Maybe CoWoS is an advanced version compared to InFO ??

At any case, it looks like this affects nvidia hopper but not RDNA 3.

Not sure if RDNA 4 (Navi 41 & Navi 42) was planning to switch to CoWoS from InFO. Reports above say that the new MI300 series use CoWoS

If that was the case then it could be that AMD is reallocating navi 41 & navi 42 capacity to xilinx FPGAs
While advanced packaging methods in general, and multi-chiplet designs in particular, present ample opportunities for chip developers, these are very complex technologies that present numerous challenges to producers of microelectronics and OSATs.

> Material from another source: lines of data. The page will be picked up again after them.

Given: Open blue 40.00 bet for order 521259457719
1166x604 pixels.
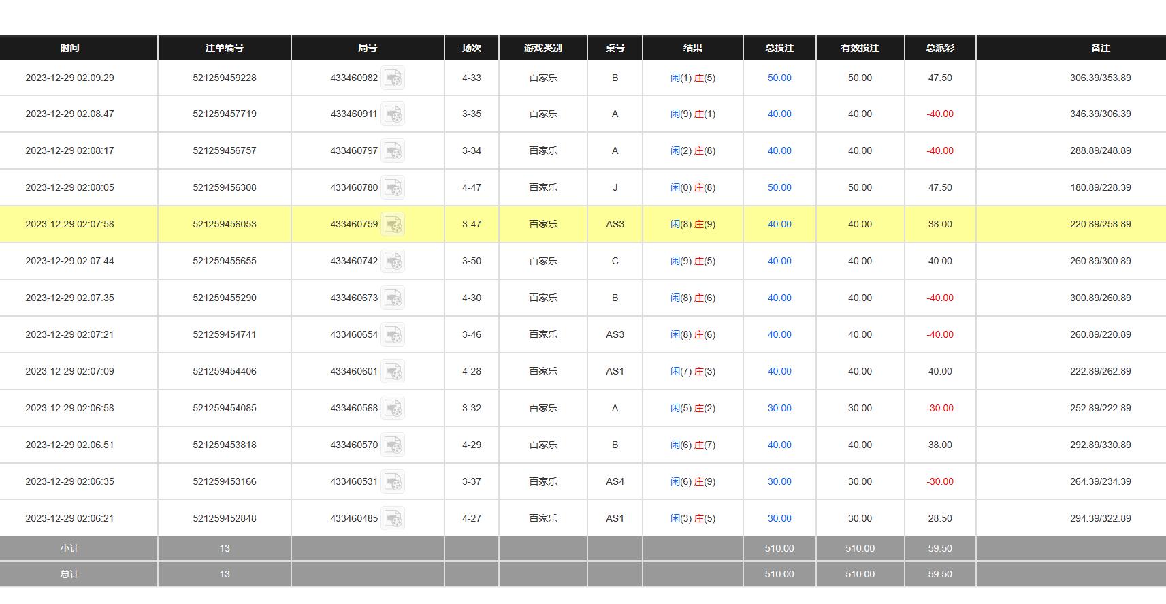Looking at the screenshot, I should coord(779,114).
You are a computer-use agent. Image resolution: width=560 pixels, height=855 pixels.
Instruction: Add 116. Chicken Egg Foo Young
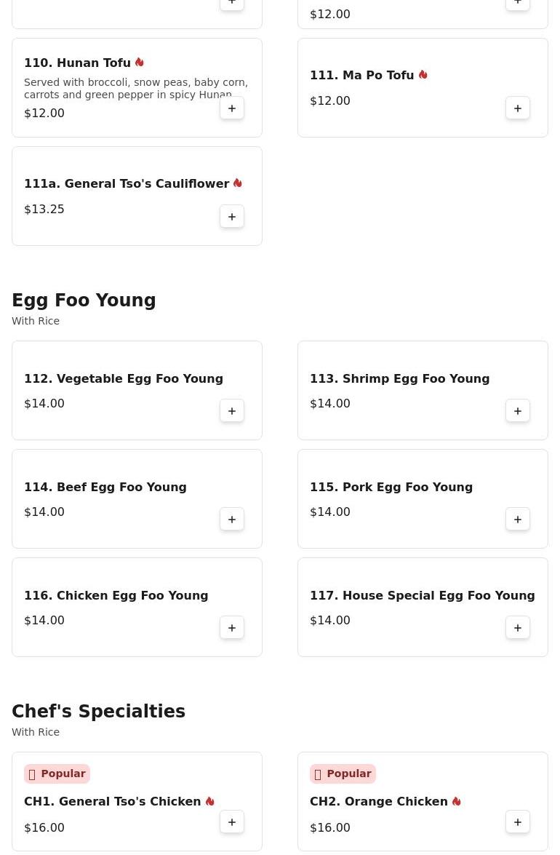[231, 628]
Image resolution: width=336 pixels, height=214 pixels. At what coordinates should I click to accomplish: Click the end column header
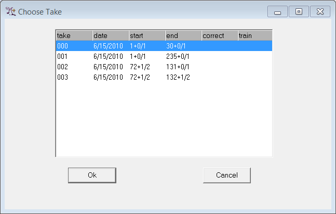183,35
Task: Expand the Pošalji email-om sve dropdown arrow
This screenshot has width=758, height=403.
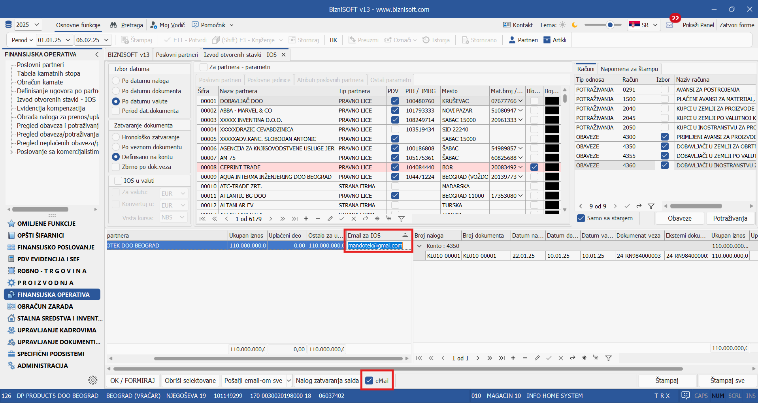Action: (x=289, y=381)
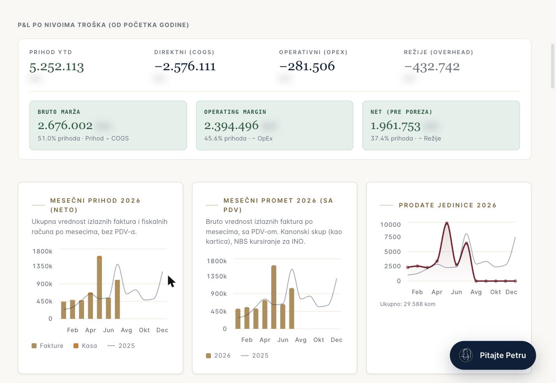Select the Net (pre poreza) card

[441, 125]
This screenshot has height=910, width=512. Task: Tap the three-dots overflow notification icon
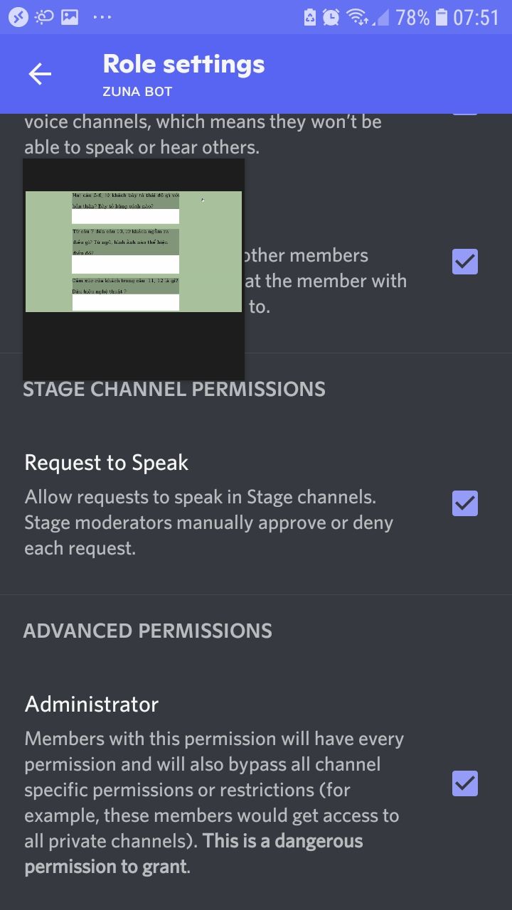tap(102, 17)
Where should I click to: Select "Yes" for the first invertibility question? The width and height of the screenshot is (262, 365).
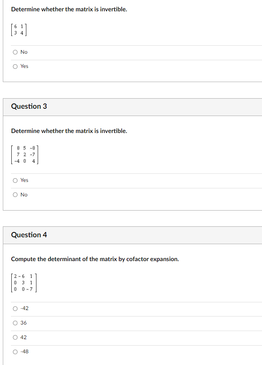click(x=15, y=66)
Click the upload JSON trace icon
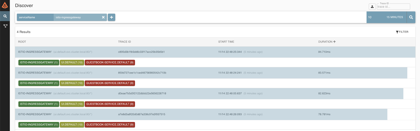This screenshot has width=420, height=131. pos(372,7)
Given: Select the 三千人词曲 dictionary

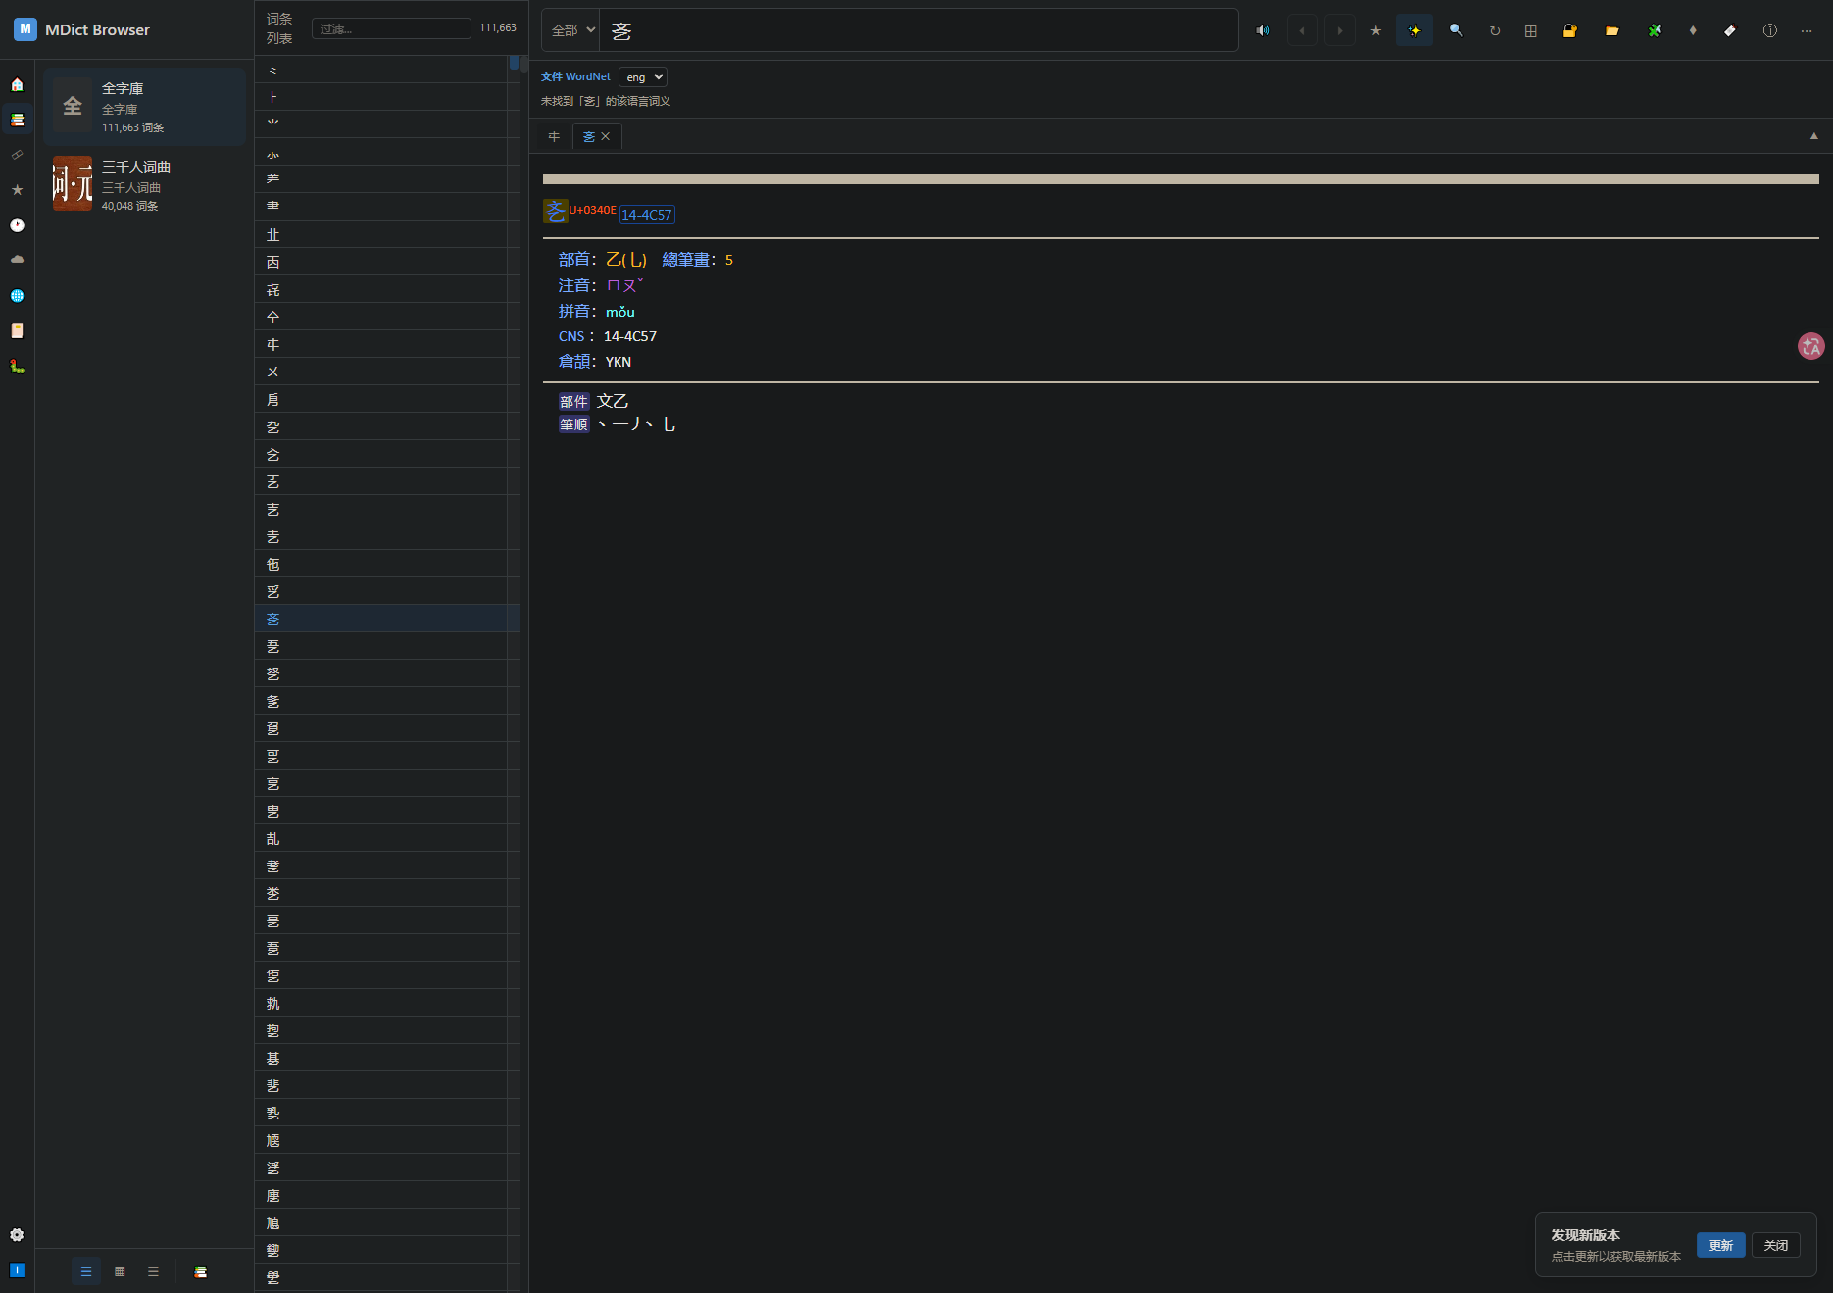Looking at the screenshot, I should [x=144, y=184].
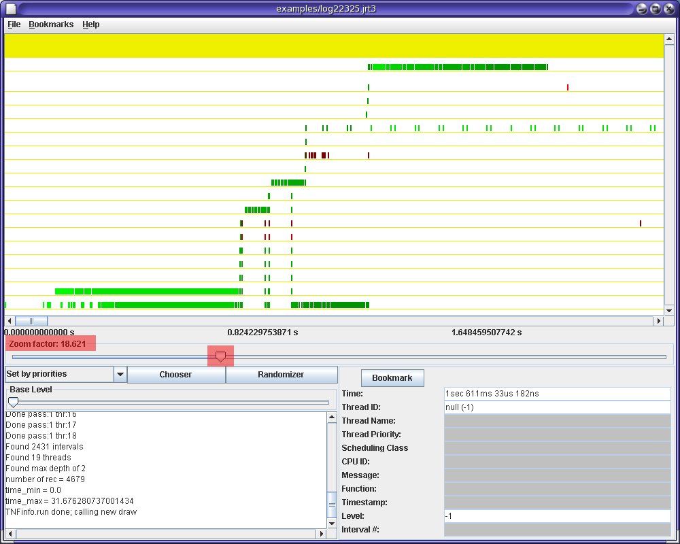
Task: Click the zoom factor slider handle
Action: [220, 356]
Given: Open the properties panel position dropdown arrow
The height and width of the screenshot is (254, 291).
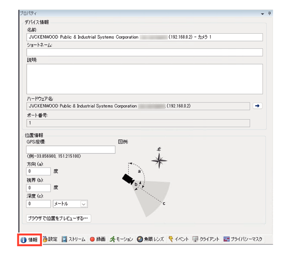Looking at the screenshot, I should pyautogui.click(x=263, y=14).

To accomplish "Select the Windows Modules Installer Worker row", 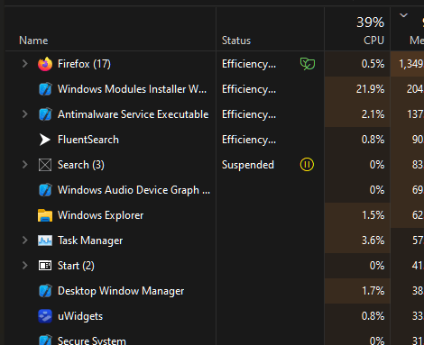I will [212, 89].
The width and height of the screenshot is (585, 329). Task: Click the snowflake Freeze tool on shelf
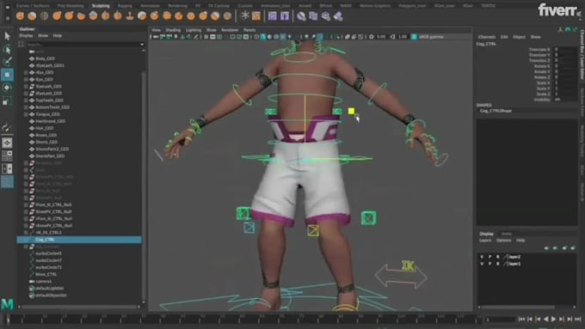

Assembling a processor based on five or more chiplets (e.g., Intel’s Meteor Lake consists of five chiplets) made on different nodes sounds plausible from many points of view, high yield of the packaging process is crucial since if it fails, all chiplets go to bin, which means losses for the chipmaker and/or OSAT.

Both Intel and TSMC argue that their advanced packaging yields are very high, but they certainly do not disclose any numbers.

Intel acknowledged this year that large substrates, such as those used for massive system-in-packages like Ponte Vecchio, tend to warp, which poses yield risks and makes it difficult to assemble them onto a motherboard. For now, Intel seems to be satisfied with what it has. But, to ensure that its future SiPs do not bend and perform better (as they integrate things like optical interconnects), the company plans to implement glass substrates instead of organic substrates in the second half of this decade. Such a move requires a lot of changes and investment and to a substantial degree it is necessitated by the ongoing transition to multi-chiplet designs.